EXTRACTED RECORDS ::

************

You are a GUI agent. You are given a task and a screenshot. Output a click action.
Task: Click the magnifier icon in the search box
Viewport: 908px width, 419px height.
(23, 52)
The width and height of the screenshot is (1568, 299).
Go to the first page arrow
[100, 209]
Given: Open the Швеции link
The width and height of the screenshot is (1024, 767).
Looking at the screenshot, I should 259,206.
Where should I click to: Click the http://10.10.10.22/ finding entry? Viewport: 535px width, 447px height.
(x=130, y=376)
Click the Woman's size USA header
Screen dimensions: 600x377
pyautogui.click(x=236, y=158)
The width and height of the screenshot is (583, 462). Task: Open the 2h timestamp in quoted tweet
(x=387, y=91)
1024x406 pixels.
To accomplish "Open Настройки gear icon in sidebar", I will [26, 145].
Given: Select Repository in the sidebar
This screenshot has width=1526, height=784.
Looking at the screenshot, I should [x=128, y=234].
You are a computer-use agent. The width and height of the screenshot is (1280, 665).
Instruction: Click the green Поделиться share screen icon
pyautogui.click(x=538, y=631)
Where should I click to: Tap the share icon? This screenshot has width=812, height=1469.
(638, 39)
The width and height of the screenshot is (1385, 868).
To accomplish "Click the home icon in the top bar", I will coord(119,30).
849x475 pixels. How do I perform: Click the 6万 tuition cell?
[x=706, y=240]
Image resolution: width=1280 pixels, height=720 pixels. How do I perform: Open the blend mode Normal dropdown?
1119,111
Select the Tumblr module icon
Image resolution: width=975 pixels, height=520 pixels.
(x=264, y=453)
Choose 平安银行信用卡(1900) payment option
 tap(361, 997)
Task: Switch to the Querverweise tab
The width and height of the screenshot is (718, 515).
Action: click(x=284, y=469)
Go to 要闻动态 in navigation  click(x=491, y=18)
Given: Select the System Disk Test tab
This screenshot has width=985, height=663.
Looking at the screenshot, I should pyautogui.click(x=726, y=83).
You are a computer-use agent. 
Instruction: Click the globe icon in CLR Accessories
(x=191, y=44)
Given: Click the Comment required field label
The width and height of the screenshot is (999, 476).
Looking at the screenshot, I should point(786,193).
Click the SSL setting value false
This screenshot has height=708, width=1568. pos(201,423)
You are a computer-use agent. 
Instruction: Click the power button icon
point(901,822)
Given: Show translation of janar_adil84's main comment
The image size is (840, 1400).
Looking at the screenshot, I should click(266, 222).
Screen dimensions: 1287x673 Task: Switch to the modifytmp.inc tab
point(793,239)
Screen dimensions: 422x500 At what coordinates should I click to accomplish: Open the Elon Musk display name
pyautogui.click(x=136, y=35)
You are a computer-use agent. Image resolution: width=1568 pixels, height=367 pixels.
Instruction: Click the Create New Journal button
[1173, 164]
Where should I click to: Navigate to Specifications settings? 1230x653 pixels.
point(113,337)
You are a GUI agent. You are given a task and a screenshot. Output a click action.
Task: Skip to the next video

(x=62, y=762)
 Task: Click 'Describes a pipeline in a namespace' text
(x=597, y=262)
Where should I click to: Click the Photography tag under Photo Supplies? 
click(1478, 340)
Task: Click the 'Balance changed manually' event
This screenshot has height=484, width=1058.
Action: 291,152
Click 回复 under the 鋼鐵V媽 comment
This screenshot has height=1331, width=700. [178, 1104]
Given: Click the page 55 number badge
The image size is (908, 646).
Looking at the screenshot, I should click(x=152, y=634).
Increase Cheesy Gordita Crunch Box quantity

************

YOUR ASSIGNMENT ::
Retype each line above, keeping every character.

ANSWER BOX ::
You are a GUI agent. You are given a task and a screenshot. Output a click action.
Task: Click the magnifier icon in the search box
Viewport: 908px width, 419px height.
(23, 52)
The width and height of the screenshot is (1568, 299).
Go to the first page arrow
[100, 209]
Given: Open the Швеции link
The width and height of the screenshot is (1024, 767).
Looking at the screenshot, I should 259,206.
Where should I click to: Click the http://10.10.10.22/ finding entry? Viewport: 535px width, 447px height.
(x=130, y=376)
Click the Woman's size USA header
Screen dimensions: 600x377
pyautogui.click(x=236, y=158)
The width and height of the screenshot is (583, 462). Task: Open the 2h timestamp in quoted tweet
(x=387, y=91)
1024x406 pixels.
To accomplish "Open Настройки gear icon in sidebar", I will [26, 145].
Given: Select Repository in the sidebar
This screenshot has width=1526, height=784.
Looking at the screenshot, I should [x=128, y=234].
You are a computer-use agent. The width and height of the screenshot is (1280, 665).
Instruction: Click the green Поделиться share screen icon
pyautogui.click(x=538, y=631)
Where should I click to: Tap the share icon? This screenshot has width=812, height=1469.
(638, 39)
The width and height of the screenshot is (1385, 868).
To accomplish "Click the home icon in the top bar", I will coord(119,30).
849x475 pixels. How do I perform: Click the 6万 tuition cell?
[x=706, y=240]
Image resolution: width=1280 pixels, height=720 pixels. How do I perform: Open the blend mode Normal dropdown?
1119,111
Select the Tumblr module icon
Image resolution: width=975 pixels, height=520 pixels.
(x=264, y=453)
Choose 平安银行信用卡(1900) payment option
 tap(361, 997)
Task: Switch to the Querverweise tab
The width and height of the screenshot is (718, 515).
Action: click(x=284, y=469)
Go to 要闻动态 in navigation  click(x=491, y=18)
Given: Select the System Disk Test tab
This screenshot has width=985, height=663.
Looking at the screenshot, I should pyautogui.click(x=726, y=83).
You are a computer-use agent. 
Instruction: Click the globe icon in CLR Accessories
(x=191, y=44)
Given: Click the Comment required field label
The width and height of the screenshot is (999, 476).
Looking at the screenshot, I should point(786,193).
Click the SSL setting value false
This screenshot has height=708, width=1568. pos(201,423)
You are a computer-use agent. 
Instruction: Click the power button icon
point(901,822)
Given: Show translation of janar_adil84's main comment
The image size is (840, 1400).
Looking at the screenshot, I should click(266, 222).
Screen dimensions: 1287x673 Task: Switch to the modifytmp.inc tab
point(793,239)
Screen dimensions: 422x500 At what coordinates should I click to accomplish: Open the Elon Musk display name
pyautogui.click(x=136, y=35)
You are a computer-use agent. Image resolution: width=1568 pixels, height=367 pixels.
Instruction: Click the Create New Journal button
[1173, 164]
Where should I click to: Navigate to Specifications settings? 1230x653 pixels.
point(113,337)
You are a GUI agent. You are given a task and a screenshot. Output a click action.
Task: Skip to the next video

(x=62, y=762)
 Task: Click 'Describes a pipeline in a namespace' text
(x=597, y=262)
Where should I click to: Click the Photography tag under Photo Supplies? 
click(1478, 340)
Task: Click the 'Balance changed manually' event
This screenshot has height=484, width=1058.
Action: 291,152
Click 回复 under the 鋼鐵V媽 comment
This screenshot has height=1331, width=700. [178, 1104]
Given: Click the page 55 number badge
The image size is (908, 646).
Looking at the screenshot, I should click(x=152, y=634).
Increase Cheesy Gordita Crunch Box quantity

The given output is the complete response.